EXTRACTED ENTRIES Start Marker

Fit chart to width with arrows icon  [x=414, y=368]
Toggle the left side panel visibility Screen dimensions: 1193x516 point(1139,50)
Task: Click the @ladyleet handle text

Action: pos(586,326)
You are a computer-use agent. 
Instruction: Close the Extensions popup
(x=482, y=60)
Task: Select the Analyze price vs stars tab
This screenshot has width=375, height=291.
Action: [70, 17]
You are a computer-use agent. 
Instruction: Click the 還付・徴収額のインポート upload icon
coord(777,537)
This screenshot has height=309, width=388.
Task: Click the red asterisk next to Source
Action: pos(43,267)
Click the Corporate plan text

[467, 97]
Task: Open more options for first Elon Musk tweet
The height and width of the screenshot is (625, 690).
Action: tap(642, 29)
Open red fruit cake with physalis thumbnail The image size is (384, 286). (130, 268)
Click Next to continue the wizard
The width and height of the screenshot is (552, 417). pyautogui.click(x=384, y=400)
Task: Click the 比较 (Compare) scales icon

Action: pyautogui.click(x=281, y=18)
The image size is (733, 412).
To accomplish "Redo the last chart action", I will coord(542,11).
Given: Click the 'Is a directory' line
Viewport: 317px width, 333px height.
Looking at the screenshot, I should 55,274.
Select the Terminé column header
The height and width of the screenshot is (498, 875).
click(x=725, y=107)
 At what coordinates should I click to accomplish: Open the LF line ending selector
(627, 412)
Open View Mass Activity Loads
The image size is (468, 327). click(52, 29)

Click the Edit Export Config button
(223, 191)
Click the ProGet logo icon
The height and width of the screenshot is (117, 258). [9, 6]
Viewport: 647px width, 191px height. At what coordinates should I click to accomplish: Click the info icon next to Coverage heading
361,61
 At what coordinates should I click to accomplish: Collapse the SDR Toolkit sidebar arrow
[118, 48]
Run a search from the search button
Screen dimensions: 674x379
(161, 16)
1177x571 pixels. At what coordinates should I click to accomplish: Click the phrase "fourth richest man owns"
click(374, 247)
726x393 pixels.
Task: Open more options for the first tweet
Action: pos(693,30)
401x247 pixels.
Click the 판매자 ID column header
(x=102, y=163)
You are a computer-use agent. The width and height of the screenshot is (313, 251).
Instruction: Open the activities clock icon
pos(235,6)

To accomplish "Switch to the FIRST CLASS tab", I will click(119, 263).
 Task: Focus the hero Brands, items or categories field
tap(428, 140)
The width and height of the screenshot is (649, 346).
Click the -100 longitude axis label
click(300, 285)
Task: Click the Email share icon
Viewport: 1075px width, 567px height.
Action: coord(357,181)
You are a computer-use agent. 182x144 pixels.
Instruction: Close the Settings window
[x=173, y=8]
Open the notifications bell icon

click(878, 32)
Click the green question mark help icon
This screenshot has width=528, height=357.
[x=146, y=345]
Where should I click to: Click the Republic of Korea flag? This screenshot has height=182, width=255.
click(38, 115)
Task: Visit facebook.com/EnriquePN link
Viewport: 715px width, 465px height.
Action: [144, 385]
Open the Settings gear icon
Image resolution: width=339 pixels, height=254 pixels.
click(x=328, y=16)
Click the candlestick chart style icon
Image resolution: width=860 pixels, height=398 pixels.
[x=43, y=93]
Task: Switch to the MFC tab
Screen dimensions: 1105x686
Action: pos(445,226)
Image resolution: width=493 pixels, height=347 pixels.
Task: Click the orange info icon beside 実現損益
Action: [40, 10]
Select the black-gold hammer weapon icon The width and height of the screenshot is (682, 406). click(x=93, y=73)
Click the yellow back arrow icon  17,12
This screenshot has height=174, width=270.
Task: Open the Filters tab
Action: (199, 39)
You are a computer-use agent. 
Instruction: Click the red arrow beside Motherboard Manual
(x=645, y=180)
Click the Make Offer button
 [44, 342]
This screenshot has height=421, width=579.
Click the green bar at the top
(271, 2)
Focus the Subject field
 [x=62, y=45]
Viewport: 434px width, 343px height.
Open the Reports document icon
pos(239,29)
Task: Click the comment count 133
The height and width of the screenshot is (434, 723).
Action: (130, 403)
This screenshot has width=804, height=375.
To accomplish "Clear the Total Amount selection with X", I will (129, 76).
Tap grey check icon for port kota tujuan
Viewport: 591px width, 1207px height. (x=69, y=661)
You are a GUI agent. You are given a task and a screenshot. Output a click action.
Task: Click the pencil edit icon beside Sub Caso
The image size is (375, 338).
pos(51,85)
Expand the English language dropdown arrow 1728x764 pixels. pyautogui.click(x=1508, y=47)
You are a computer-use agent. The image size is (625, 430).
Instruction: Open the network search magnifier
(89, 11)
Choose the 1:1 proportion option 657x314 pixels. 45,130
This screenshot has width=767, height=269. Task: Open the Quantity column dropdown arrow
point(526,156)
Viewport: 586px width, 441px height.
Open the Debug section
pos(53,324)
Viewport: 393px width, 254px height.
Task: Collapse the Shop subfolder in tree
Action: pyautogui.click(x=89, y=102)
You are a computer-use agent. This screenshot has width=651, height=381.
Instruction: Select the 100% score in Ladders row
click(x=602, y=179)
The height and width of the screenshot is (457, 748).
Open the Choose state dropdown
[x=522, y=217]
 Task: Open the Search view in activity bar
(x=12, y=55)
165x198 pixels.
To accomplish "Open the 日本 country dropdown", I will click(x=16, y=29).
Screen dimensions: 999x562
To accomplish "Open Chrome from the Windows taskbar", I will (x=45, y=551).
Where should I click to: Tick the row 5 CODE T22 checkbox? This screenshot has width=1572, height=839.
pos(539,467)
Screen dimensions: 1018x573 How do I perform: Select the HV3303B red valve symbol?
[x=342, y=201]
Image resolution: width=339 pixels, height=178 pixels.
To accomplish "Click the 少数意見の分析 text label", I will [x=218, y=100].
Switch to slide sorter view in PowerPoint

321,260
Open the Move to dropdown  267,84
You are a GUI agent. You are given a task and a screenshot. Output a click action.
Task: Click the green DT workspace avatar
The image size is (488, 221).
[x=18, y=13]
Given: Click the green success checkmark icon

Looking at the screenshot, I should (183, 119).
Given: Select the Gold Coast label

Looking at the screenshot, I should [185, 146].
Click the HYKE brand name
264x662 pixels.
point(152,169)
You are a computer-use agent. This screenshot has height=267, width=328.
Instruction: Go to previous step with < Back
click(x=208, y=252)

EXTRACTED ENTRIES End Marker

(TASK DIRECTIONS) Copy out the lines above with "agent" in them.

(RESPONSE)
You are a computer-use agent. 
You are a computer-use agent. 
You are a computer-use agent. The width and height of the screenshot is (313, 251).
You are a computer-use agent. 182x144 pixels.
You are a computer-use agent. 
You are a GUI agent. You are given a task and a screenshot. Output a click action.
You are a computer-use agent. The image size is (625, 430).
You are a computer-use agent. This screenshot has width=651, height=381.
You are a GUI agent. You are given a task and a screenshot. Output a click action.
You are a computer-use agent. This screenshot has height=267, width=328.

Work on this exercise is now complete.